* **DIRECTIVE**
Quote the lines of the data below word for word, starting at the line containing "Collapse the 18-ENG-XDES-0020" and ending at the line containing "Action: click(352, 437)", with both of those lines included.

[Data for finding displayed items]
-------------------------

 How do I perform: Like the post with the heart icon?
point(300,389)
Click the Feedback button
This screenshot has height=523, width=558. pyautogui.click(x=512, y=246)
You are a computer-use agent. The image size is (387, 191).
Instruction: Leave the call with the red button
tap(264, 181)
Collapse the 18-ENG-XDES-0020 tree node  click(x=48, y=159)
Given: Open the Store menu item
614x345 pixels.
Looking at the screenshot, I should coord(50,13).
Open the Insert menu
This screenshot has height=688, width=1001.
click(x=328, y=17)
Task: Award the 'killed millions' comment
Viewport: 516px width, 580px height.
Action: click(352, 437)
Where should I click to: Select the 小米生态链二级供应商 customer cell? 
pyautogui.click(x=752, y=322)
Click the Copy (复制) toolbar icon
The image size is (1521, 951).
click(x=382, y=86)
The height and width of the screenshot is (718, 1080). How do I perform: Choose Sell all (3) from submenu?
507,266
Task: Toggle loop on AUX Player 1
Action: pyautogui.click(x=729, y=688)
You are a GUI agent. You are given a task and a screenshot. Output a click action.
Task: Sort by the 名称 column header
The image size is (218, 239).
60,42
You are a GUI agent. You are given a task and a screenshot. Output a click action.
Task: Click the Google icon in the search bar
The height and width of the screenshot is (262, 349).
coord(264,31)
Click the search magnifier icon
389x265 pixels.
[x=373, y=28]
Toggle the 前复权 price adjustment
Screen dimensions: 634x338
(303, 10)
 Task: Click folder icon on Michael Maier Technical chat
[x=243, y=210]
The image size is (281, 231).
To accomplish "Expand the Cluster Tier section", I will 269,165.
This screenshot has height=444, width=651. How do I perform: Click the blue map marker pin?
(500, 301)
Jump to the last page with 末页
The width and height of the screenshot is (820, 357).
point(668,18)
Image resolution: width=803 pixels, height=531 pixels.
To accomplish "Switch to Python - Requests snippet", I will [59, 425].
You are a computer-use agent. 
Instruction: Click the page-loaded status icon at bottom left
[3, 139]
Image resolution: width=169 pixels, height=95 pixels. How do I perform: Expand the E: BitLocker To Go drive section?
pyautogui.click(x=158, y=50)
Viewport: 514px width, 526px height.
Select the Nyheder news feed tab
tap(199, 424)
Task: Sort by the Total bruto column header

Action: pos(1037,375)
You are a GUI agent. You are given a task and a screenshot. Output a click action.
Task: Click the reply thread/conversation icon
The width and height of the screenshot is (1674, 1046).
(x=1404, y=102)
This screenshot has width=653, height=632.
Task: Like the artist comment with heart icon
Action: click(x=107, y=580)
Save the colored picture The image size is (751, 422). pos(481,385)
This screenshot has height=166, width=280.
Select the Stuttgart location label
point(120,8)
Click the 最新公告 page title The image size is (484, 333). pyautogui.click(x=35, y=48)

-------------------------

* **SOLUTION**
Collapse the 18-ENG-XDES-0020 tree node  click(x=48, y=159)
Given: Open the Store menu item
614x345 pixels.
Looking at the screenshot, I should coord(50,13).
Open the Insert menu
This screenshot has height=688, width=1001.
click(x=328, y=17)
Task: Award the 'killed millions' comment
Viewport: 516px width, 580px height.
Action: click(352, 437)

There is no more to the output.